For float hunting or expedition trips involving large gear or personnel loads, there are a handful of boats on the market that offer superior lift in shallow water. All of them are twin-tube boats.
The Cougar is constructed of twin 18" tubes on each side. These are the smallest diameter tubes in the big cat market, and their low profile gives the boat great performance in heavy headwinds, which tend to push larger boats around on the water. The low tube diameter punches through headwinds with relative ease, while the fact that all four tubes are equal in size makes component replacement much simpler.
AIRE Super Leopard
The Super Leopard, available only by special order, consists of a large outer tube and a smaller inner sponson. This gives the boat tremendous lift while offering the opportunity of creating a drop floor that sits inside the boat (as opposed to the Cougar, which creates a totally flat floor).
AIRE Lion 16
The AIRE Lion series boats are specifically designed for hauling large loads. The tubes are fatter than any of the other production boats AIRE makes, and the blunt bow transition puts more boat in the water, which generates more lift.
AIRE Lion 18
The Lion 18 carries the highest AIRE-rated load capacity of any of their boats, but it's also the heaviest of their cats. The blunt bow can be problematic with some outboard types, however they have been operated commercially with larger outboards successfully.
Catarafts versus Round Boats
Boaters asking whether a cataraft is superior to a round boat (or vice-versa) are usually asking the wrong question. The boats are designed for different things. An important saying to remember is to "let the river choose the boat". That is, consider the river you intend to float and the loads you plan to carry before committing to a particular style of inflatable. Some rivers lend themselves very well to smaller round boats, while others are ideal for large catarafts with outboards. Here are some considerations:
Catarafts take much longer to set up than do round boats, owing to the complexity of the frames typically used. This is not a factor to weekend floaters who trailer their catarafts, however it could be an issue for those who are hauling the parts in a car trunk or in the back of a pickup. Plan on an hour or two to set up a cataraft. Not such an issue on remote trips, where watches are put away and time starts to lose its meaning.

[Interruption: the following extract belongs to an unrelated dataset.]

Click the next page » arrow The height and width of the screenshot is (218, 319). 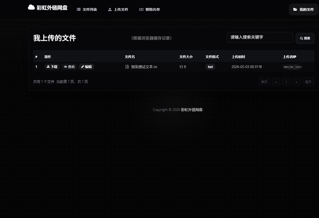[x=297, y=82]
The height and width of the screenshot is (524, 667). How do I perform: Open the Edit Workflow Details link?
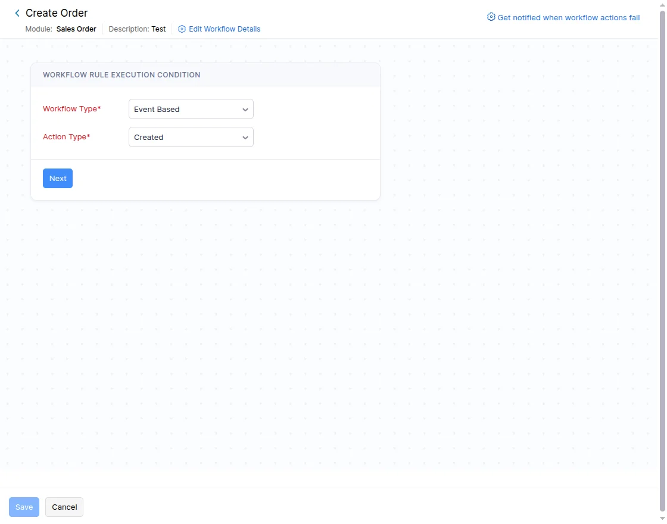(x=225, y=29)
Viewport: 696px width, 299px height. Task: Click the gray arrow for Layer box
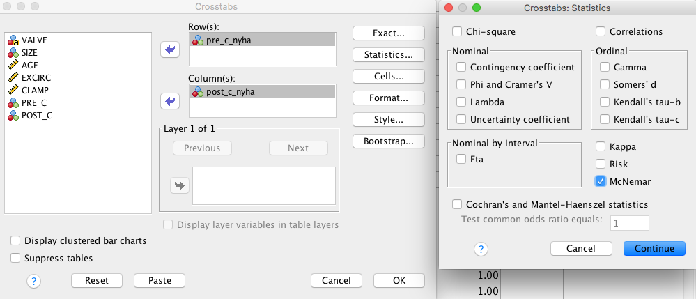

Although catarafts were first designed by whitewater boat jockeys for running the heavy foam, they've found a special niche in Alaska. With the proper rigging, they work very well with an outboard clamped to the transom.
Power cat rigging starts at the transom, with some decisions on what size outboard you want to run. For long float hunting or float fishing trips, you may not need anything above a 9.9-horse outboard since all you need is to double or triple your drift speed. With a setup like this it is unlikely that you will be able to push the boat upriver, but it could be an ideal choice. Portions of the Dishna River, the Goodnews River, the Noatak River and many others are ideal for this sort of thing. All you need to rig something like this is a light-weight adjustable transom, a place to set the fuel tank, and an extended tiller handle. It's also helpful to have a swivel seat for the operator. The Fish-On Seats by Tempress are ideal for this application, and pads can be purchased for them, offering a softer, insulated ride.
Mid-Sized Power Cat Applications
The mid-range of power cats falls in the 12-horse to 40-horse range, These are boats designed for the ocean or for running upstream on a river system. These boats require a "water shield" of some kind or the operator will be soaked by the converging wake between the tubes, which forms a rooster-tail about 1/3 of the way forward of the transom.